Guilt Edged Insecurity
Enough, and more, has been said about mom-friendly companies, paternity leaves, sharing and caring dads and so on. All of this is needed and welcome.
The whole world and their uncle, as Rhonda Byrne decreed, will conspire with the universe to provide you with what you need. In this case, familial and societal support for having a baby; and then caring for it for a few months before you engage a nanny or press into service the parenting skills of the mom/mom-in-law. You hand them the SOP of how the new human is to be brought up and proceed thankfully, albeit worriedly, off to work.
Now all those EMIs seem less daunting. As a young friend of mine pointed out, both she and her spouse are in the private sector, neither of them has a pensionable job, not even job security, you don’t know when the pink slip will indecently show up. So you simply cannot take uncalled-for time off work. True.

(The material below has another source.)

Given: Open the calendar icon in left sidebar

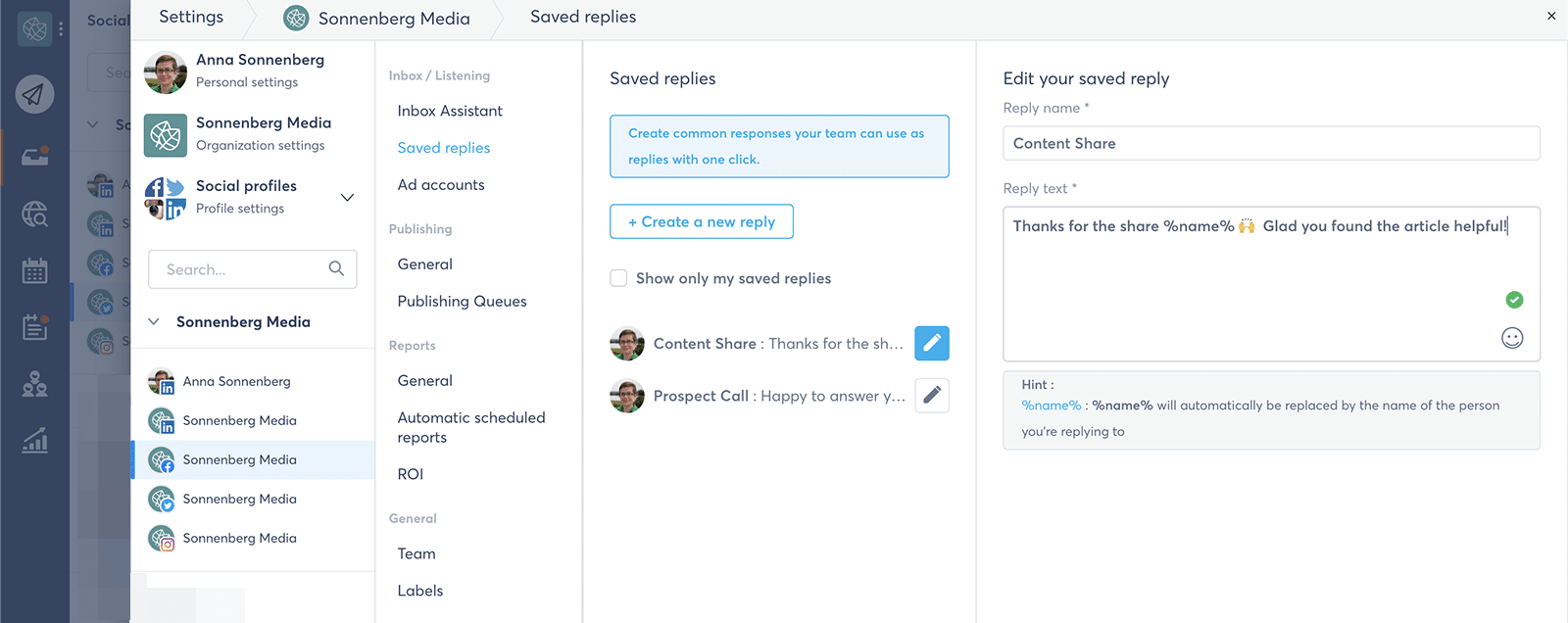Looking at the screenshot, I should pos(34,271).
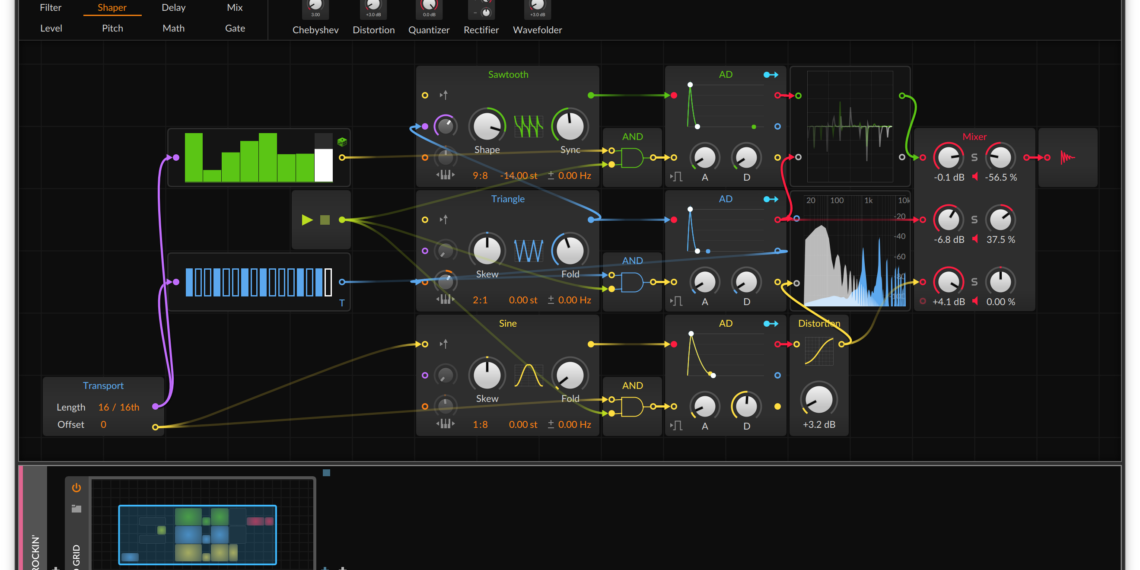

Moreover, most grand moms gamely juggle their old and/or ailing spouse with their darling grandchild rather than have some unknown ayah or nurse tend to the tot when the mom cannot. The tales of horror of abusive nurses are legion.
So this child grows up in a somewhat adult-heavy atmosphere, sans mother. I am not about to spout psychological statistics here, but its common sense for the mother to leisurely and cheerfully bond with her child. It’s not a chore. You also don’t have to sculpt a super child in the precious little time that you have scheduled with your offspring. Just give him (and yourself!!) the space and time to watch him grow and flourish. Five years…ummm… ok, four years of dedicated care in order to give this world a well adjusted child. Not bad, eh?
You have borrowed for your home and TV and holidays and whatnot, why not borrow time from your workplace to care for to your child?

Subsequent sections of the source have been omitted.